University of Nebraska Medical Center

Interventions to Reduce Fall Risk Related to Medication Use

pills and pill bottles
Medications, while intended to cause a positive change in the patient’s medical status, often come with side effects that may increase a patient’s risk of falls. These side effects may include, but are not limited to, sedation, cognitive changes, impaired balance, orthostatic hypotension, or urinary or gastrointestinal effects. Pharmacists play an important role in reviewing a patient’s current medications and making recommendations for change to reduce risk of falls if possible. A list of interventions that may be of benefit to these patients include:

Potential Interventions

Potential Interventions Rationale
Handoff to communicate risk Transfer important information about a patient’s fall risk to another staff member caring for that patient.
Medication review by pharmacy Address medication side effects that may be contributing to fall risk.

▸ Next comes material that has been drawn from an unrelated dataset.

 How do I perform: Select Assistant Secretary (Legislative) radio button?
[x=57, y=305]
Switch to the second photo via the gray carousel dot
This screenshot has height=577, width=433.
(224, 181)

Provide recommendations for medications that may be used to treat issues potentially contributing to fall risk (e.g. pain, anxiety, gastrointestinal symptoms).
Orthostatic blood pressure monitoring Determine if orthostatic hypotension is contributing to a patient’s fall risk and if a review of related medications is needed.
Patient/family education Help patients and families understand what side effects may occur with patient medications and how these side effects relate to fall risk.
Visible identification of risk Use of signage, colored bracelets, and/or socks helps all staff visually identify if a patient is at risk for falls.